Trump tells Germans they need some Chevrolets

Berlin, Germany. Donald Trump is certainly telling Germans what his inner voice says, and some would say that voice says, “I’m mad as hell and not going to take it anymore.”

Pool reporters on the Trump European trip reported that Trump “voiced significant displeasure” about Germany’s trade surplus during a meeting with European Union leaders in Brussels, Belgium.The White House advisers are clearing up comments made by President Donald Trump that “the Germans are bad, very bad.”

“If you go down Fifth Avenue everyone has a Mercedes-Benz in front of his house, isn’t that the case?” said Trump. “The fact is that … there is no reciprocity. How many Chevrolets do you see in Germany? Not very many, maybe none at all it’s a one-way street. It must work both ways.”

Spin-damage control began quickly on Friday morning in Taormina, Sicily, the site of a meeting with G7 leaders, White House chief economic adviser Gary Cohn said Trump’s comments were about trade, trying to downplay Trump’s verbal blast of Germans and their liberal-democratic air of moral superiority.

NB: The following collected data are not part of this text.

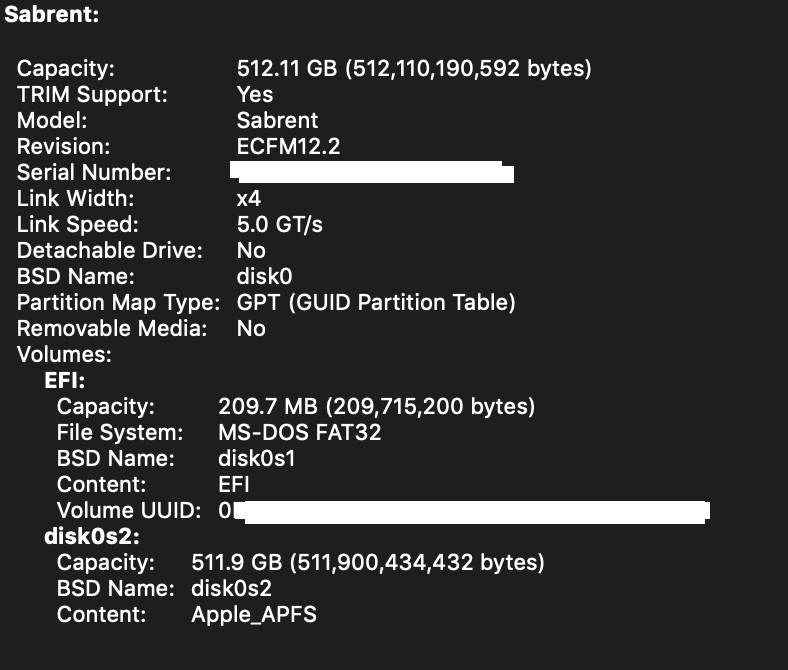Select the bold disk0s2 volume heading
This screenshot has height=670, width=788.
92,537
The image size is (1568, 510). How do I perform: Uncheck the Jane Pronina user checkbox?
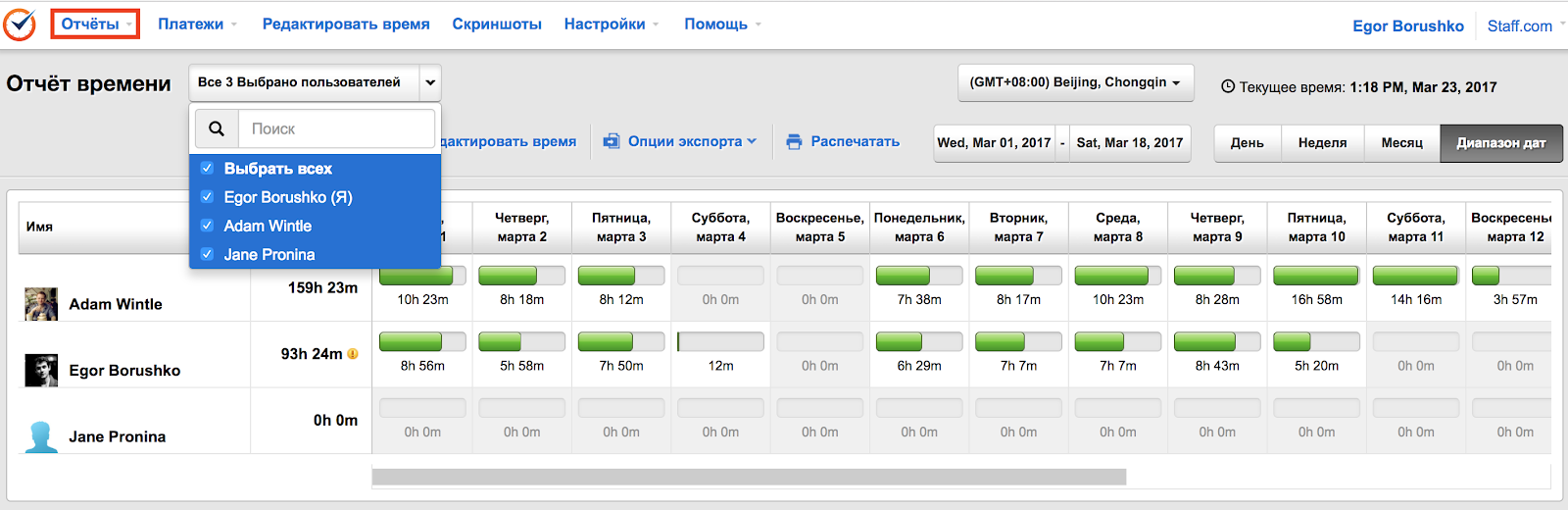coord(207,254)
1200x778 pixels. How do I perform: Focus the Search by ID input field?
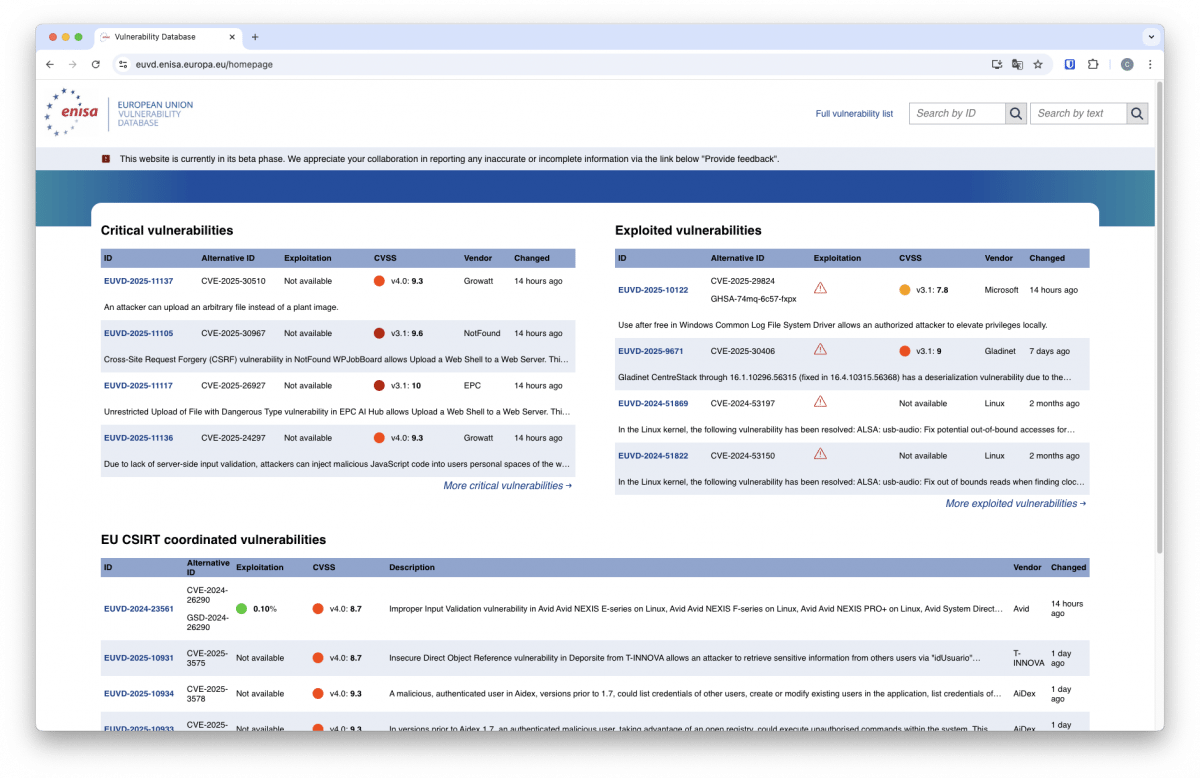pos(957,114)
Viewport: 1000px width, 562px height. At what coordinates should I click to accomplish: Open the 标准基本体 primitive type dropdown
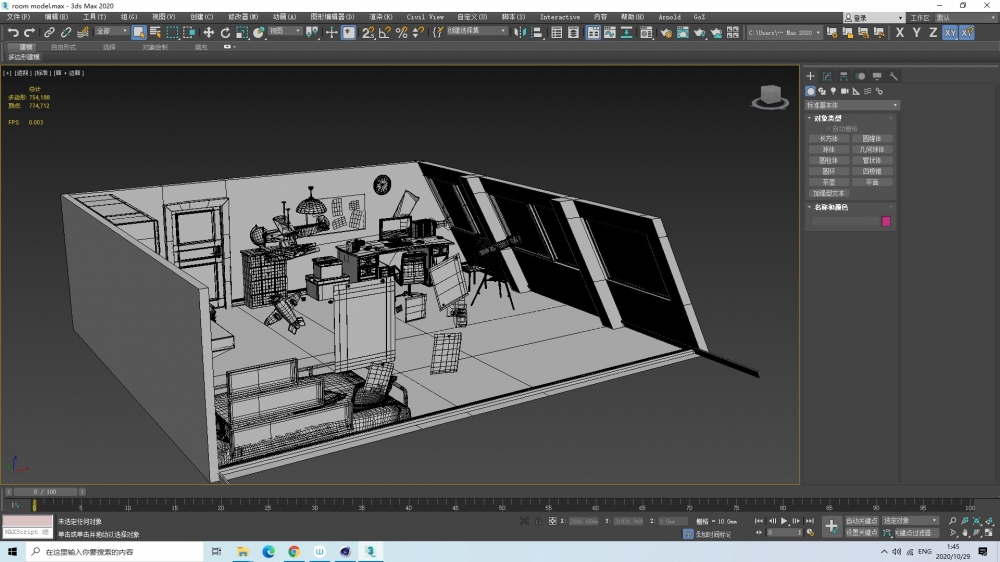point(852,105)
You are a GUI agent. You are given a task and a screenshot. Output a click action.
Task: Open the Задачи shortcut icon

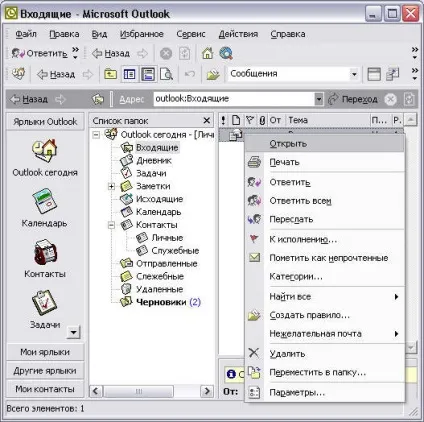(45, 303)
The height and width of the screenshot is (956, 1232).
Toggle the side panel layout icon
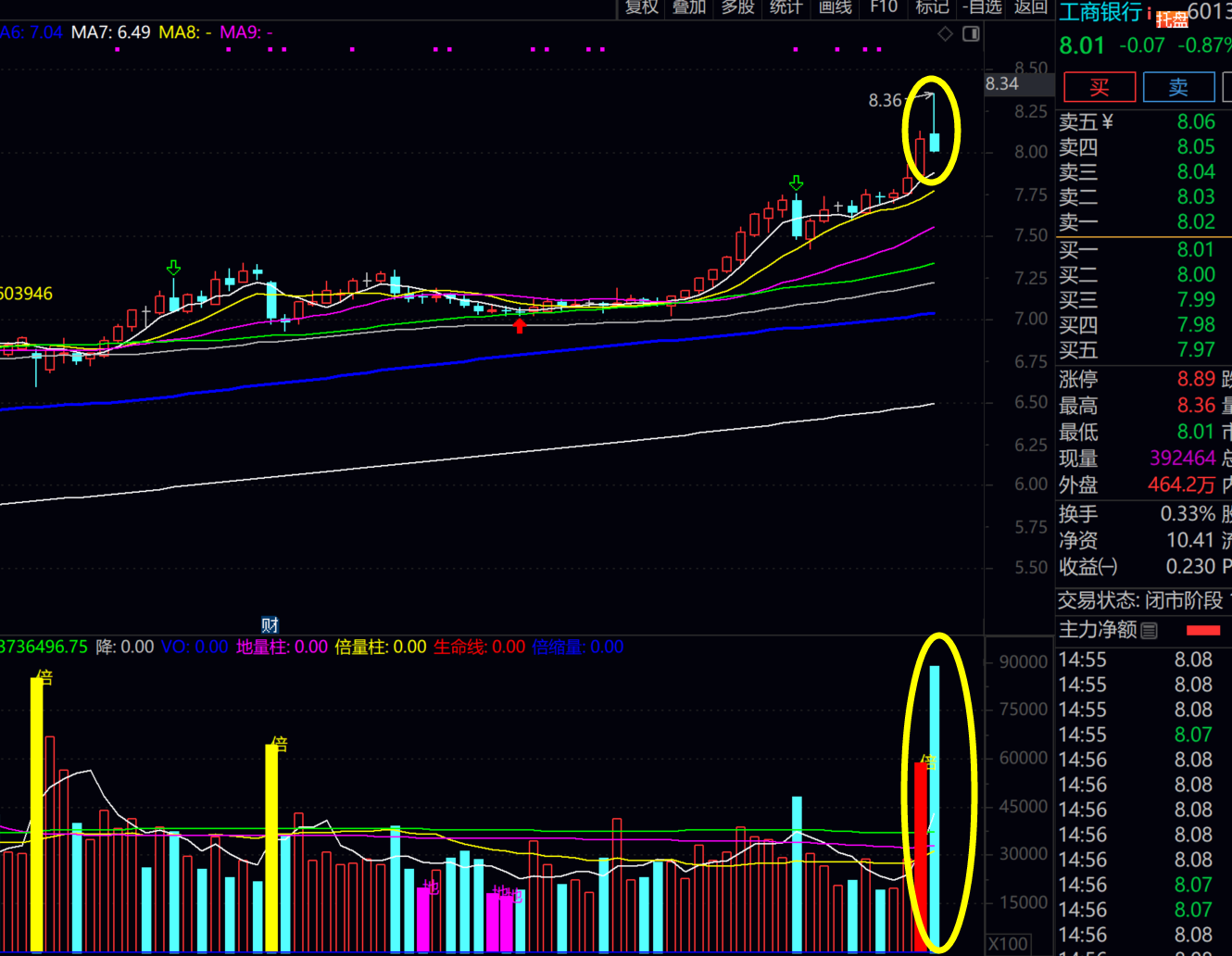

“He said they’re very bad on trade but he doesn’t have a problem with Germany,” said Cohn. “He said his dad is from Germany. He said, ‘I don’t have a problem with Germany, I have a problem with German trade.'”

“I think he’s learning to understanding the European position,” said Cohn still spinning. “Look, as you know from the US, there’s very strong views on both sides. Both sides are running ads. So he knows that in the US, there’s very strong opinions on both sides but he also knows that Paris has important meaning to many of the European leaders. And he wants to clearly hear what the European leaders have to say.”

Trump is still deciding whether or not America will stay in the agreement. On Thursday, twenty-two Senate Republicans, including Senate Majority Leader Mitch McConnell, sent a letter to the White House urging the president to pull out of the deal, citing concerns about jobs.Secretary of State Rex Tillerson, former chief executive of Exxon, supports the deal while Environmental Protection Agency administrator Scott Pruitt disagrees.